USA Patient Meeting 2013. Notes taken. Part 3.

Obtaining medications with health insurance.

There are companies that can provide basic testosterone medication free of charge without insurance in the USA as long as you have a valid prescription. There is a post in the Facebook groups listing these companies.

Gaining hCG and hMG medications on health insurance is possible but it is a time consuming and lengthy process. One key point is emphasise the point that the hCG / hMG medications are required for testosterone production only and not for fertility. Insurance companies are very unlikely to approve medication for fertility use. However in patients with KS / CHH the primary reason is testosterone production and osteoporosis prevention. If you leave a message in the Facebook groups somebody who has had a lot of experience in dealing with insurance companies will be able to help and advice you.

 

Genetics.

The understanding of the genetics of KS / CHH is changing all the time and it is difficult to give many clear cut answers.
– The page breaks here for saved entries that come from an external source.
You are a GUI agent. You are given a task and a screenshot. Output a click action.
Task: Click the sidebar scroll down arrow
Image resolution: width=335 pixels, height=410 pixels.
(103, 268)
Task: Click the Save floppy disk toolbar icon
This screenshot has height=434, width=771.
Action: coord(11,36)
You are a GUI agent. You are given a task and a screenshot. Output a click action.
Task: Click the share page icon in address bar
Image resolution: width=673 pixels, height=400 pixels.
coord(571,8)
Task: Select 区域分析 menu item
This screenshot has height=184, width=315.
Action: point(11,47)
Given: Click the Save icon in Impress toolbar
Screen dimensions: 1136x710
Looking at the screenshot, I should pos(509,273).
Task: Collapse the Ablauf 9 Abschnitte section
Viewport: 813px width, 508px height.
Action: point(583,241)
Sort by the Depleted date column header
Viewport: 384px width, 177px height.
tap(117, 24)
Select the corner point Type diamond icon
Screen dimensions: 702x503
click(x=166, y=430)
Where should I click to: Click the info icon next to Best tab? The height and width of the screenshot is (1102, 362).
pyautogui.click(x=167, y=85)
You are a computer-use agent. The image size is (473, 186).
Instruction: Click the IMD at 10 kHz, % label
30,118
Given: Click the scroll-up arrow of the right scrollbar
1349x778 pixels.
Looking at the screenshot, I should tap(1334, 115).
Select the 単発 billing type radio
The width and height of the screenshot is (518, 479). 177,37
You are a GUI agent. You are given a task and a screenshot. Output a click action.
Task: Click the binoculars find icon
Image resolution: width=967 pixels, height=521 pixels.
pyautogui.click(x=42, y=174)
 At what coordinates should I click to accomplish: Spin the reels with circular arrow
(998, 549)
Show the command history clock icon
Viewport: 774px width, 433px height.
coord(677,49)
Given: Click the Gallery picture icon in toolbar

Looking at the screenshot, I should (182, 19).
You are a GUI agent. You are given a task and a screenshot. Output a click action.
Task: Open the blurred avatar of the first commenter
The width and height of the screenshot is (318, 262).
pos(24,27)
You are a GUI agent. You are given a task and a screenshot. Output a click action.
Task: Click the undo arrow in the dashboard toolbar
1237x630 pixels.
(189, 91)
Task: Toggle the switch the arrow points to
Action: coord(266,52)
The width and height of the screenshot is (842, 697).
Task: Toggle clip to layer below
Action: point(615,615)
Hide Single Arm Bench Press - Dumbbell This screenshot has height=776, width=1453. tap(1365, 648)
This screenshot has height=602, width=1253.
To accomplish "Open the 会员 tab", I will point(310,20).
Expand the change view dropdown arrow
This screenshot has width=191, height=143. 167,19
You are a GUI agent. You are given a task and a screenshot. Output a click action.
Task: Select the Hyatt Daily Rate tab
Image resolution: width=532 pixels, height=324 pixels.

So far over 20 different genes have been implicated in causing cases of KS / CHH.

With puberty being such a defining point in human development it is not surprising there are many different genes involved in its control. No one single gene is responsible for the initiation of puberty so a defect in one gene does not always mean puberty is delayed or is absent.

KS / CHH is primarily a two or more gene defect condition, which accounts for its rarity. One gene defect on its own might cause visible symptoms such as hearing loss, dental problems, cleft lip, and delayed puberty. However it is only when this gene defect is combined with another that you get a case of KS / CHH with the full range of symptoms. It is clear by looking at families with KS / CHH that the range and severity of symptoms is not consistent, even within siblings. This makes the prediction of inheritance and the genetic screening for KS / CHH very problematic.

Over 50% of KS / CHH cases still show an unknown genetic origin. You can screen blood for the currently known genes but any negative result just means it is negative for the genes discovered so far. Research centres in Boston & Augusta in the USA or in Switzerland will test blood samples for current gene defects and then store the samples for re-testing once new gene defects are discovered.

The only exception to this is the KAL-1 mutation on the x-chromosome. KAL-1 is termed a high penetrance gene. A mutation in the KAL-1 gene can cause a case of KS on its own with no other gene defect present. Any small defect in the KAL-1 gene gives rise to a high probability of having Kallmann syndrome. The KAL-1 mutation is the one associated with the additional symptoms of anosmia, mirror movements of the hands, absence of one kidney and hearing loss.

KAL-1 causes x-linked KS, so is only found in males (there is a theoretical chance of a female having x-linked KS but has never been proved yet). X-linked KS accounts for less than 10% of all KS / CHH cases but is the one that is most easily tested for.